Pulling its punches as a contemporary Italian & Japanese restaurant, Chef Mark Richards (previously of Keystone Restaurant) impresses with his starter of Warm Japanese Mushroom Salad ($18) featuring 2 types of mushrooms with a delicate mix of pine nuts, baby spinach, asparagus and tossed in a mouthwatering butter truffle oil shoyu dressing. The contrast in textures and flavors making this one of the most innovative salads I've had this year.
Equally impressive is the Angus Osso Buco Stew ($28), with a refined version of the passe 'surf & turf' combination. Here, a stew made from roasted bone marrow meets Tsukiji oyster fritters. To further accentuate the collaboration, oven roasted Hijiki and porcini mushrooms are pulled into the portrait along with a reduction of veal jus, parmiggiano-reggiano and that little nuggets of pickled crumbled to bring acidity to the dish.
The Crispy Calamari ($18) is another of Chef Mark's attempt to inject artfulness into the Japanese and Italian infusion. Freshly fried calamari is sprinkled with togarashi (a peppery Japanese condiment) and this is served alongside compressed watermelon, cooked sous vide with yuzu. Unfortunately this did not pan out for me as the calamari itself was a bit on the chewy side.

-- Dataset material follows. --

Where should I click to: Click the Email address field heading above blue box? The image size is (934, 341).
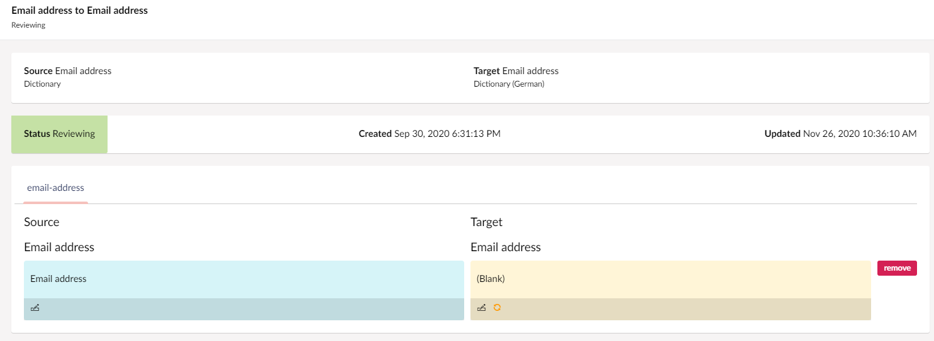[x=59, y=247]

The next offering sees two dishes on a platter, the Kurobuta Pork Belly ($32) and Angel Hair Wakame ($18/$24) lying awkwardly beside each other. The former, is a slab of delicately sliced pork belly glazed with a sheen of honeyed fats; cooked kakuni style, braised in dashi and soy sauce; this bared resemblance to the Chinese style braised pork but with an air of sophistication. The Angel Hair Wakame is an expertly prepared dish highlighting the clean un-fussed approach of Japanese cooking methods using Italian ingredients. Al dente pasta is tossed in lobster essence, rayu oil and sprinkled with tamago fukikake.
When the Baked Olive Black Cod ($35) arrived at the table, we were fazed with a flurry of shots attempting to capture the life and vibrancy of the dish. Here, the supple black cod rest above a pool of bisque style gravy. Pepperoni, hon shimeiji, baby potatoes and leek in the sauce resonating a picturesque background for the oily baked cod peppered with a espresso bean paste for that slight unexpected edge of bitterness.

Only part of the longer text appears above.